Psikiater: Tiga Faktor Utama Remaja Awal Berperilaku Gengster
Fenomena kenakalan remaja terpapar geng di Kota Surabaya kembali menjadi sorotan. Beberapa waktu lalu, dua geng yaitu geng All Star dan geng Jawara, beranggota remaja awal usia 13 hingga 15 tahun ini beraksi. Mereka nyaris melakukan baku hantam di salah satu taman di Surabaya. Untung saja aksi keduanya bisa digagalkan oleh anggota kepolisian Surabaya.
Fenomena kenalakan remaja yang terpapar geng memang bukan pertama kali terjadi. Sebelumnya beberapa kasus kenalakan remaja secara berkelompok (geng) juga kerap ditemukan di beberapa daerah di Indonesia.
Menurut Dr. Yunias Setiawati,dr,Sp.KJ (K) spesialis kesehatan jiwa, tingkah laku berkelompok atau membuat geng di usia remaja awal memang lumrah terjadi.
"Sebenarnya tingkah laku ini normal pada remaja awal. Karena di usia ini remaja ingin diakui dalam masyarakat dan mencari jati diri. Tidak semua geng pada remaja itu selalu mengarah kekerasan dan kriminalitas," ujar Dr. Yunias Setiawati,dr,Sp.KJ (K) kepada ngopibareng.id.
Bila diarahkan dengan baik, tentunya geng ini bisa menjadi positif. Tapi, menurut dokter yang akrab disapa Yunias ini, bila cenderung tidak diarahkan tentunya mereka akan mencari cara lain yang bisa jadi salah.
Yunias mengungkapkan, ada tiga faktor utama yang melatarbelakangi para remaja cenderung membentuk geng yang sering memilih kekerasan sebagai jalan mereka untuk diakui.

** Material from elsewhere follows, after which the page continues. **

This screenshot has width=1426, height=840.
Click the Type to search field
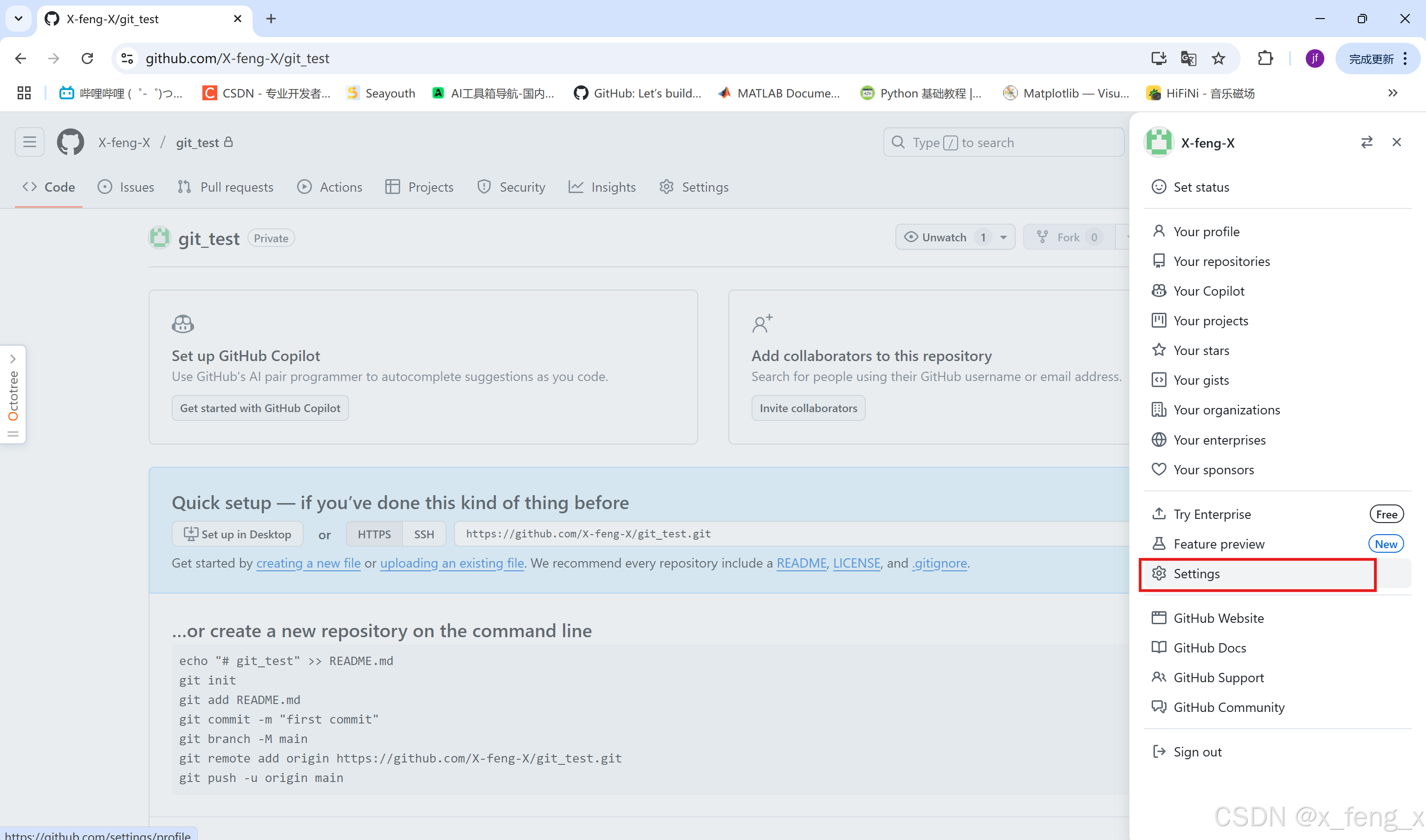[x=1003, y=142]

Faktor pertama, yaitu faktor pola asuh orang tua. Orang tua yang menerapkan cara mendidik protectif dominan atau selalu melarang, kasar, tumbuh keluarga penuh celaan. Contohnya, orangtua sering mengatai anaknya bodoh, jelek dan lainnya.

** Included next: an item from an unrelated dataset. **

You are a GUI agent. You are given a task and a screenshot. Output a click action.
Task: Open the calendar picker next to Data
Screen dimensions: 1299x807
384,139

"Mereka tumbuh dalam keluarga yang disiplin kaku. Faktor-faktor ini akan mempengaruhi emosinya. Karena pada usia ini remaja memang sangat sulit diberi tahu. Ia hanya peduli dengan contoh-contoh yang nyata saja." kata dokter RSUD Dr. Soetomo ini.
Bila pola asuh ini terus diterapkan, emosi remaja yang keras akan terbentuk dan diimplementasikan pada pergaulannya.
Faktor kedua, ialah genetik. Sifat seorang anak tentu sedikit banyak dipegaruhi oleh genetik dari orang tuanya.
"Bila ayahnya tempramen mungkin saja genetik tersebut menurun pada anaknya," sambungnya.
Yang terakhir, faktor ketiga, adalah faktor lingkungan. Menurut Yunias faktor lingkungan merupakan faktor pembentuk karakter remaja yang paling dominan.
"Banyak ditemui terkadang kekerasan menjadi hal yang lumrah dalam pergaulan. Dan kalau tidak mengikuti hal tersebut akan dikucilkan dari lingkungan," ujarnya.
Ditambahkannya, untuk mencegah seorang anak berprilaku tempramen dan berimbas pada pergaulannya saat remaja. Sebaiknya orang tua mengenali ciri-cirinya.
"Ciri-ciri anak yang temperamental, antara lain sulit makan, rewel dan tumbuh kembang lambat. Kalau sudah ada gejala ini sebaiknya konsultasikan dengan psikolog maupun psikiater agar bisa diterapi," tuturnya.